> EXERCISE OBJECTIVE: Extract the lines of the data below, starting at the line that contains "Click the Size Z (mm) field" and running through the last line, and reproduce them without any changes.

Part of a data file
--

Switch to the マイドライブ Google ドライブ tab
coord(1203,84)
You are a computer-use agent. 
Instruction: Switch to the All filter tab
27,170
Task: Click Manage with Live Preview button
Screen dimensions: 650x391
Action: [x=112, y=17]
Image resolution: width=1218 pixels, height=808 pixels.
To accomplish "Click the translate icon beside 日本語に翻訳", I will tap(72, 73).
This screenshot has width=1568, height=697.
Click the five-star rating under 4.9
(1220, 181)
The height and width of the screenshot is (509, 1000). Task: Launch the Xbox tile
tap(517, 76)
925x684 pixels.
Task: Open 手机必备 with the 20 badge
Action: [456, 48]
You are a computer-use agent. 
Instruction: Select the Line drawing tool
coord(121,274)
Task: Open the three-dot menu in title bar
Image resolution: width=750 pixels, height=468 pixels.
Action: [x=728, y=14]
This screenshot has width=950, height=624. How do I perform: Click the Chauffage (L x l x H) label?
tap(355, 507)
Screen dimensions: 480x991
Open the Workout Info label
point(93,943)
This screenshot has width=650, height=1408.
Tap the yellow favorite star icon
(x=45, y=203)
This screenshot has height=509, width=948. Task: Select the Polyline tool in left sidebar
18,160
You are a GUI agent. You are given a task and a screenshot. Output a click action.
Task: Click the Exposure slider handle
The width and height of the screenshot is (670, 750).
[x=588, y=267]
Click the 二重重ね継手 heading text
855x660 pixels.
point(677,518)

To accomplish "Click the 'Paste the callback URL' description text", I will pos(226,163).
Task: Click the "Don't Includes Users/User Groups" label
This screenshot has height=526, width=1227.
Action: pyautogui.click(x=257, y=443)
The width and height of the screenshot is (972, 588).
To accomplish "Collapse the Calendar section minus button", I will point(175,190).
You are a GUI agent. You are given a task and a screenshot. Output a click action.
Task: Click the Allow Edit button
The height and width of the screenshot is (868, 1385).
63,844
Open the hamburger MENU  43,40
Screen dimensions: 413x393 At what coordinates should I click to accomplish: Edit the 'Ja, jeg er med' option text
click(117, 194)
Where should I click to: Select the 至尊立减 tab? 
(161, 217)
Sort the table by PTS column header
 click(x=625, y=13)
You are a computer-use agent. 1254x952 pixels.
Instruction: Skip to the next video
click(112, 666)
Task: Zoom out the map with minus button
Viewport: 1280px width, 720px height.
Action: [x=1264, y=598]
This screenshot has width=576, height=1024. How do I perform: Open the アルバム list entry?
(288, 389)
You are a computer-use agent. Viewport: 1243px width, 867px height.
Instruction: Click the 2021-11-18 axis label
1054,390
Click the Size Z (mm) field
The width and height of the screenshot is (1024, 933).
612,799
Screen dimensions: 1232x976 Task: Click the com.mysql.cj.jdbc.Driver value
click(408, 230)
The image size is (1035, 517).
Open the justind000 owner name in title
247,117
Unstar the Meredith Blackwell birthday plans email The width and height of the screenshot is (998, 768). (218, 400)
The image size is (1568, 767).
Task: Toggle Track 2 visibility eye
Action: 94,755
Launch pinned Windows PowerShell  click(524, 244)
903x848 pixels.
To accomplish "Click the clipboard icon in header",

--

> FINISHED TASK:
Click the Size Z (mm) field
The width and height of the screenshot is (1024, 933).
612,799
Screen dimensions: 1232x976 Task: Click the com.mysql.cj.jdbc.Driver value
click(408, 230)
The image size is (1035, 517).
Open the justind000 owner name in title
247,117
Unstar the Meredith Blackwell birthday plans email The width and height of the screenshot is (998, 768). (218, 400)
The image size is (1568, 767).
Task: Toggle Track 2 visibility eye
Action: 94,755
Launch pinned Windows PowerShell  click(524, 244)
903x848 pixels.
To accomplish "Click the clipboard icon in header",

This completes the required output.